Limitations of Affine Integer Relaxations for Solving Constraint Satisfaction Problems

TL;DR

This paper demonstrates that several recent affine integer relaxation algorithms cannot solve all tractable constraint satisfaction problems, challenging their universality and refuting related conjectures.

Contribution

It provides counterexamples showing the limitations of affine relaxation algorithms and disproves conjectures about their completeness for solving CSPs.

Findings

Affine relaxation algorithms do not solve all tractable CSPs.

Counterexamples refute the universality of certain CSP solving algorithms.

Some affine relaxation methods fail on NP-complete templates.

Abstract

We show that various recent algorithms for finite-domain constraint satisfaction problems (CSP), which are based on solving their affine integer relaxations, do not solve all tractable and not even all Maltsev CSPs.
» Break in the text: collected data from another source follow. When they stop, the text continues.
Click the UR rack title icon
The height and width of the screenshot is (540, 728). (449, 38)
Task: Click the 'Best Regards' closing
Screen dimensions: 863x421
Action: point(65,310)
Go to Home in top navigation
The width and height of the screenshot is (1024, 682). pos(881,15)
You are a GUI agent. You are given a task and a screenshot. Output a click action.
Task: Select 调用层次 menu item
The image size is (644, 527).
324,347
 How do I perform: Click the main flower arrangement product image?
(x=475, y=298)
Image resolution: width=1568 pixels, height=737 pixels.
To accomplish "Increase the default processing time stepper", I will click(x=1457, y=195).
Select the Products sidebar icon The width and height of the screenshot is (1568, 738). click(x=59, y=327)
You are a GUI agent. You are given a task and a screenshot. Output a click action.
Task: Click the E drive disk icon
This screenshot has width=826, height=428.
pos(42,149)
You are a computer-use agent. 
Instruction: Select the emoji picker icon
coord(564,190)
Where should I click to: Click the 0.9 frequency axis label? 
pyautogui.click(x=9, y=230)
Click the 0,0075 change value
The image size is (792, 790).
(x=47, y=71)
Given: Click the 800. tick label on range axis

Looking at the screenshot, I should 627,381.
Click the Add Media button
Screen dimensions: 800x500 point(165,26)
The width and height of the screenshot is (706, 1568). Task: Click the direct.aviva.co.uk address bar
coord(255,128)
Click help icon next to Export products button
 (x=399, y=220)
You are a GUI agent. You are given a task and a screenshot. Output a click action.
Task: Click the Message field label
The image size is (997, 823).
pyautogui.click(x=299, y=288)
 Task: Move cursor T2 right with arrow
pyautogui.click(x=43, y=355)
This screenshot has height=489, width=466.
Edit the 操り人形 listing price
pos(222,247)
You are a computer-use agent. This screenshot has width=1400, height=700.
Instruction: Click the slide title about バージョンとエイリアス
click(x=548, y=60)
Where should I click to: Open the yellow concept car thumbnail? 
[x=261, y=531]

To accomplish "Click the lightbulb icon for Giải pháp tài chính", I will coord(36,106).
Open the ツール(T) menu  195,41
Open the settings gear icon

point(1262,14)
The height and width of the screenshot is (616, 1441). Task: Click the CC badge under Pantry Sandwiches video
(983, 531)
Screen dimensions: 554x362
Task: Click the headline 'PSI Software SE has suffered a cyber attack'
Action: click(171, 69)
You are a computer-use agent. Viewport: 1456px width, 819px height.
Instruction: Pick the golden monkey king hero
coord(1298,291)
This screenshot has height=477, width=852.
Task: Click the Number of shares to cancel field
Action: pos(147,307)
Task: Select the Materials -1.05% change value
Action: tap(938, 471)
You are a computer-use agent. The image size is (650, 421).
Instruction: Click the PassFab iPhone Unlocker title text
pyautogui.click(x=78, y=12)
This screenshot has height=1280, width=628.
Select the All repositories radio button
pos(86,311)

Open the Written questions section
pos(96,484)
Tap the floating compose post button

This rules them out as candidates for a universal polynomial-time CSP algorithm. The algorithms are $\mathbb{Z}$-affine $k$-consistency, BLP+AIP, BA$^{k}$, and CLAP. We thereby answer a question by Brakensiek, Guruswami, Wrochna, and \v{Z}ivn\'y whether BLP+AIP solves all tractable CSPs in the negative. We also refute a conjecture by Dalmau and Opr\v{s}al (LICS 2024) that every CSP is either solved by $\mathbb{Z}$-affine $k$-consistency or admits a Datalog reduction from 3-colorability. For the cohomological $k$-consistency algorithm, that is also based on affine relaxations, we show that it correctly solves our counterexample but fails on an NP-complete template.